**YOUR OBJECTIVE**: The whole listing must be returned exactly, with no line missing.

**INPUT MATERIAL**:
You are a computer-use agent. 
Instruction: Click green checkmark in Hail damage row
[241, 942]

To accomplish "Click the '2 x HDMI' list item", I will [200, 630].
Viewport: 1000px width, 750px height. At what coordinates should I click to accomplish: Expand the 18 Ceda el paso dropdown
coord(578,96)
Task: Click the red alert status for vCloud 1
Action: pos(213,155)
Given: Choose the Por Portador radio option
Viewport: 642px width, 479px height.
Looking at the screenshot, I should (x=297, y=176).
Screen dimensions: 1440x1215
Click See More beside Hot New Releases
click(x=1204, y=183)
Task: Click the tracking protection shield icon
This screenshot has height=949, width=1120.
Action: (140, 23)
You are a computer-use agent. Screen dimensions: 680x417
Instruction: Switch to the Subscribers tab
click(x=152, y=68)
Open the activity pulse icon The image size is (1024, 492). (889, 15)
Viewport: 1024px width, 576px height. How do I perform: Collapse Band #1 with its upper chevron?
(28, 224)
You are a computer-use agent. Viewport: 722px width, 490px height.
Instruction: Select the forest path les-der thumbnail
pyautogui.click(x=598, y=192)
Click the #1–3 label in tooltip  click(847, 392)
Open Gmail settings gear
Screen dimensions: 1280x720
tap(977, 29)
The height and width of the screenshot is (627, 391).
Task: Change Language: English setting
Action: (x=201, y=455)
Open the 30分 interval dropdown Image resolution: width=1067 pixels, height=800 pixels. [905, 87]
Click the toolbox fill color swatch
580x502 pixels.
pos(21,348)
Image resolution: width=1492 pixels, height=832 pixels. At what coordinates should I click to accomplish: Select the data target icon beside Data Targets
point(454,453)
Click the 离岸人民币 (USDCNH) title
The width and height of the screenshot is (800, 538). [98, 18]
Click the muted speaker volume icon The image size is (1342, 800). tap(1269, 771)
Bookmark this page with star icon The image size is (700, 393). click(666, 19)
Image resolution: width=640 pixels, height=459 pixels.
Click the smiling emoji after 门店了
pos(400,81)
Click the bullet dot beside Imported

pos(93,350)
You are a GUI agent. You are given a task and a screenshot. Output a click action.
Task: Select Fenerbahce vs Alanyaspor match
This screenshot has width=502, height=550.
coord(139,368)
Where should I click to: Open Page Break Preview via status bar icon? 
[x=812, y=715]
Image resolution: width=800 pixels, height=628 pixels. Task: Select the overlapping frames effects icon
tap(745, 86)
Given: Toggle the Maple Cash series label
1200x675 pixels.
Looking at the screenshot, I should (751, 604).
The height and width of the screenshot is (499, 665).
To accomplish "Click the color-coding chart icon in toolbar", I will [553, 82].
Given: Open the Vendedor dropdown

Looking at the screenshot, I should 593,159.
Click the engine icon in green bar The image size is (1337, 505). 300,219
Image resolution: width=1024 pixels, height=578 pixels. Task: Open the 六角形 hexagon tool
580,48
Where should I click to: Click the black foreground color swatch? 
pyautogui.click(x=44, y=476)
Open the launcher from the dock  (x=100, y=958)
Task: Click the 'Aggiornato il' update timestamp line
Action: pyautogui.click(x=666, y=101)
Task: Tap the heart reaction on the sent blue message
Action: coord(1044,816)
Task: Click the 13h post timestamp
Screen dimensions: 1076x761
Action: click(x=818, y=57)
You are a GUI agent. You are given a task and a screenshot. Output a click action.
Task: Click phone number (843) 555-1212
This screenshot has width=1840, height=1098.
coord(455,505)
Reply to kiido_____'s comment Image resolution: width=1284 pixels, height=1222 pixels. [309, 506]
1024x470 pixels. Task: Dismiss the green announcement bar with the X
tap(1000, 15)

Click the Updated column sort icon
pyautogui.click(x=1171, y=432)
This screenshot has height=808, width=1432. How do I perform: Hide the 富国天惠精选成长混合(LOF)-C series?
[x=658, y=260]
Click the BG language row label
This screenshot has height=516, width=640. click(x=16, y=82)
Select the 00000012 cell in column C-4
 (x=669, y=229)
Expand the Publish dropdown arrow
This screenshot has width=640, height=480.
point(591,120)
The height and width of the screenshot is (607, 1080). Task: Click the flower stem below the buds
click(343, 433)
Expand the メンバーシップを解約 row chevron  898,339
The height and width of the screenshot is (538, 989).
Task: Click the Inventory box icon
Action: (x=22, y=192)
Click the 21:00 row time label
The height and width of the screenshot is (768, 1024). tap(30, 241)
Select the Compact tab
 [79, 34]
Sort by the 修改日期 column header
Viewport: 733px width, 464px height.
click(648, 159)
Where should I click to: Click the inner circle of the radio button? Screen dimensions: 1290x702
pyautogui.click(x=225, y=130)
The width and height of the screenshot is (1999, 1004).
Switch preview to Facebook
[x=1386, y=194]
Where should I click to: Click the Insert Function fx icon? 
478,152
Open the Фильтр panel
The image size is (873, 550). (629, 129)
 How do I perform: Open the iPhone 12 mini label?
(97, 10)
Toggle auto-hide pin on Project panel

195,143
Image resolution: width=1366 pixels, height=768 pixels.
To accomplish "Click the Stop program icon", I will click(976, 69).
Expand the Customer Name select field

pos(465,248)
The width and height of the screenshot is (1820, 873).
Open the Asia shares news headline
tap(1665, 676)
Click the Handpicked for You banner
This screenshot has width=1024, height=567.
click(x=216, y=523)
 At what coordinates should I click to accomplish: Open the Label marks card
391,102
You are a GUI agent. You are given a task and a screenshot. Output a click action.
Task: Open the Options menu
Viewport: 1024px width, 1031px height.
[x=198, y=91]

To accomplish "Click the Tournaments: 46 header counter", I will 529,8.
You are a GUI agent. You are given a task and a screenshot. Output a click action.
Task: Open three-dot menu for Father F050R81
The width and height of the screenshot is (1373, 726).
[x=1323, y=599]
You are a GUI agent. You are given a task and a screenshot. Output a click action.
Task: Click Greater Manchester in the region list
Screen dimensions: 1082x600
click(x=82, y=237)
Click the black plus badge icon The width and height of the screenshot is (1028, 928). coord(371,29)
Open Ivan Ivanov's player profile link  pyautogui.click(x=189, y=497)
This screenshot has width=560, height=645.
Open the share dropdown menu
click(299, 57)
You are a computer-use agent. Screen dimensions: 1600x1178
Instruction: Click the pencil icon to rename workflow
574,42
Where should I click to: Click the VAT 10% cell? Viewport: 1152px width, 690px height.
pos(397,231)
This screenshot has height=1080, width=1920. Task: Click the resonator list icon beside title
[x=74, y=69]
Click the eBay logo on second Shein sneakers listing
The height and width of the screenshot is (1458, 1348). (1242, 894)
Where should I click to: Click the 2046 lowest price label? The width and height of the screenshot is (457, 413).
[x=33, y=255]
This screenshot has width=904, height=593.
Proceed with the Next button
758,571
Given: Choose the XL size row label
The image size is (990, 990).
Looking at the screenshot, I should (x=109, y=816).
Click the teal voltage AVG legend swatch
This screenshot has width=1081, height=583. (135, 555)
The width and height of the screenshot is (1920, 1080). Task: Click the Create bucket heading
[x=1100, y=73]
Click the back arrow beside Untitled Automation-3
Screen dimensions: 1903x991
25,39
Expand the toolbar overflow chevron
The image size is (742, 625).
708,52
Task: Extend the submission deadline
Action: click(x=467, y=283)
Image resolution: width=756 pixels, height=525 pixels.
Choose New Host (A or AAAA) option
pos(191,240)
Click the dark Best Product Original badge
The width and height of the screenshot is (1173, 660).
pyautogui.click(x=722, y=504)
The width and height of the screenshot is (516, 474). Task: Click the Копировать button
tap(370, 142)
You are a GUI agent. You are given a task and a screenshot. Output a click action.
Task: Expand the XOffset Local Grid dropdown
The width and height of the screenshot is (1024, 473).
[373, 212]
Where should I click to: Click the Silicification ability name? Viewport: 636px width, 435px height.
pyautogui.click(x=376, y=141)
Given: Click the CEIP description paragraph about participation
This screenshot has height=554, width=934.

**THE COMPLETED TASK**:
You are a computer-use agent. 
Instruction: Click green checkmark in Hail damage row
[241, 942]

To accomplish "Click the '2 x HDMI' list item", I will [200, 630].
Viewport: 1000px width, 750px height. At what coordinates should I click to accomplish: Expand the 18 Ceda el paso dropdown
coord(578,96)
Task: Click the red alert status for vCloud 1
Action: pos(213,155)
Given: Choose the Por Portador radio option
Viewport: 642px width, 479px height.
Looking at the screenshot, I should (x=297, y=176).
Screen dimensions: 1440x1215
Click See More beside Hot New Releases
click(x=1204, y=183)
Task: Click the tracking protection shield icon
This screenshot has height=949, width=1120.
Action: (140, 23)
You are a computer-use agent. Screen dimensions: 680x417
Instruction: Switch to the Subscribers tab
click(x=152, y=68)
Open the activity pulse icon The image size is (1024, 492). (889, 15)
Viewport: 1024px width, 576px height. How do I perform: Collapse Band #1 with its upper chevron?
(28, 224)
You are a computer-use agent. Viewport: 722px width, 490px height.
Instruction: Select the forest path les-der thumbnail
pyautogui.click(x=598, y=192)
Click the #1–3 label in tooltip  click(847, 392)
Open Gmail settings gear
Screen dimensions: 1280x720
tap(977, 29)
The height and width of the screenshot is (627, 391).
Task: Change Language: English setting
Action: (x=201, y=455)
Open the 30分 interval dropdown Image resolution: width=1067 pixels, height=800 pixels. [905, 87]
Click the toolbox fill color swatch
580x502 pixels.
pos(21,348)
Image resolution: width=1492 pixels, height=832 pixels. At what coordinates should I click to accomplish: Select the data target icon beside Data Targets
point(454,453)
Click the 离岸人民币 (USDCNH) title
The width and height of the screenshot is (800, 538). [98, 18]
Click the muted speaker volume icon The image size is (1342, 800). tap(1269, 771)
Bookmark this page with star icon The image size is (700, 393). click(666, 19)
Image resolution: width=640 pixels, height=459 pixels.
Click the smiling emoji after 门店了
pos(400,81)
Click the bullet dot beside Imported

pos(93,350)
You are a GUI agent. You are given a task and a screenshot. Output a click action.
Task: Select Fenerbahce vs Alanyaspor match
This screenshot has width=502, height=550.
coord(139,368)
Where should I click to: Open Page Break Preview via status bar icon? 
[x=812, y=715]
Image resolution: width=800 pixels, height=628 pixels. Task: Select the overlapping frames effects icon
tap(745, 86)
Given: Toggle the Maple Cash series label
1200x675 pixels.
Looking at the screenshot, I should (751, 604).
The height and width of the screenshot is (499, 665).
To accomplish "Click the color-coding chart icon in toolbar", I will [553, 82].
Given: Open the Vendedor dropdown

Looking at the screenshot, I should 593,159.
Click the engine icon in green bar The image size is (1337, 505). 300,219
Image resolution: width=1024 pixels, height=578 pixels. Task: Open the 六角形 hexagon tool
580,48
Where should I click to: Click the black foreground color swatch? 
pyautogui.click(x=44, y=476)
Open the launcher from the dock  (x=100, y=958)
Task: Click the 'Aggiornato il' update timestamp line
Action: pyautogui.click(x=666, y=101)
Task: Tap the heart reaction on the sent blue message
Action: coord(1044,816)
Task: Click the 13h post timestamp
Screen dimensions: 1076x761
Action: click(x=818, y=57)
You are a GUI agent. You are given a task and a screenshot. Output a click action.
Task: Click phone number (843) 555-1212
This screenshot has width=1840, height=1098.
coord(455,505)
Reply to kiido_____'s comment Image resolution: width=1284 pixels, height=1222 pixels. [309, 506]
1024x470 pixels. Task: Dismiss the green announcement bar with the X
tap(1000, 15)

Click the Updated column sort icon
pyautogui.click(x=1171, y=432)
This screenshot has height=808, width=1432. How do I perform: Hide the 富国天惠精选成长混合(LOF)-C series?
[x=658, y=260]
Click the BG language row label
This screenshot has height=516, width=640. click(x=16, y=82)
Select the 00000012 cell in column C-4
 (x=669, y=229)
Expand the Publish dropdown arrow
This screenshot has width=640, height=480.
point(591,120)
The height and width of the screenshot is (607, 1080). Task: Click the flower stem below the buds
click(343, 433)
Expand the メンバーシップを解約 row chevron  898,339
The height and width of the screenshot is (538, 989).
Task: Click the Inventory box icon
Action: (x=22, y=192)
Click the 21:00 row time label
The height and width of the screenshot is (768, 1024). tap(30, 241)
Select the Compact tab
 [79, 34]
Sort by the 修改日期 column header
Viewport: 733px width, 464px height.
click(648, 159)
Where should I click to: Click the inner circle of the radio button? Screen dimensions: 1290x702
pyautogui.click(x=225, y=130)
The width and height of the screenshot is (1999, 1004).
Switch preview to Facebook
[x=1386, y=194]
Where should I click to: Click the Insert Function fx icon? 
478,152
Open the Фильтр panel
The image size is (873, 550). (629, 129)
 How do I perform: Open the iPhone 12 mini label?
(97, 10)
Toggle auto-hide pin on Project panel

195,143
Image resolution: width=1366 pixels, height=768 pixels.
To accomplish "Click the Stop program icon", I will click(976, 69).
Expand the Customer Name select field

pos(465,248)
The width and height of the screenshot is (1820, 873).
Open the Asia shares news headline
tap(1665, 676)
Click the Handpicked for You banner
This screenshot has width=1024, height=567.
click(x=216, y=523)
 At what coordinates should I click to accomplish: Open the Label marks card
391,102
You are a GUI agent. You are given a task and a screenshot. Output a click action.
Task: Open the Options menu
Viewport: 1024px width, 1031px height.
[x=198, y=91]

To accomplish "Click the Tournaments: 46 header counter", I will 529,8.
You are a GUI agent. You are given a task and a screenshot. Output a click action.
Task: Open three-dot menu for Father F050R81
The width and height of the screenshot is (1373, 726).
[x=1323, y=599]
You are a GUI agent. You are given a task and a screenshot. Output a click action.
Task: Click Greater Manchester in the region list
Screen dimensions: 1082x600
click(x=82, y=237)
Click the black plus badge icon The width and height of the screenshot is (1028, 928). coord(371,29)
Open Ivan Ivanov's player profile link  pyautogui.click(x=189, y=497)
This screenshot has width=560, height=645.
Open the share dropdown menu
click(299, 57)
You are a computer-use agent. Screen dimensions: 1600x1178
Instruction: Click the pencil icon to rename workflow
574,42
Where should I click to: Click the VAT 10% cell? Viewport: 1152px width, 690px height.
pos(397,231)
This screenshot has height=1080, width=1920. Task: Click the resonator list icon beside title
[x=74, y=69]
Click the eBay logo on second Shein sneakers listing
The height and width of the screenshot is (1458, 1348). (1242, 894)
Where should I click to: Click the 2046 lowest price label? The width and height of the screenshot is (457, 413).
[x=33, y=255]
This screenshot has width=904, height=593.
Proceed with the Next button
758,571
Given: Choose the XL size row label
The image size is (990, 990).
Looking at the screenshot, I should (x=109, y=816).
Click the teal voltage AVG legend swatch
This screenshot has width=1081, height=583. (135, 555)
The width and height of the screenshot is (1920, 1080). Task: Click the Create bucket heading
[x=1100, y=73]
Click the back arrow beside Untitled Automation-3
Screen dimensions: 1903x991
25,39
Expand the toolbar overflow chevron
The image size is (742, 625).
708,52
Task: Extend the submission deadline
Action: click(x=467, y=283)
Image resolution: width=756 pixels, height=525 pixels.
Choose New Host (A or AAAA) option
pos(191,240)
Click the dark Best Product Original badge
The width and height of the screenshot is (1173, 660).
pyautogui.click(x=722, y=504)
The width and height of the screenshot is (516, 474). Task: Click the Копировать button
tap(370, 142)
You are a GUI agent. You are given a task and a screenshot. Output a click action.
Task: Expand the XOffset Local Grid dropdown
The width and height of the screenshot is (1024, 473).
[373, 212]
Where should I click to: Click the Silicification ability name? Viewport: 636px width, 435px height.
pyautogui.click(x=376, y=141)
Given: Click the CEIP description paragraph about participation
This screenshot has height=554, width=934.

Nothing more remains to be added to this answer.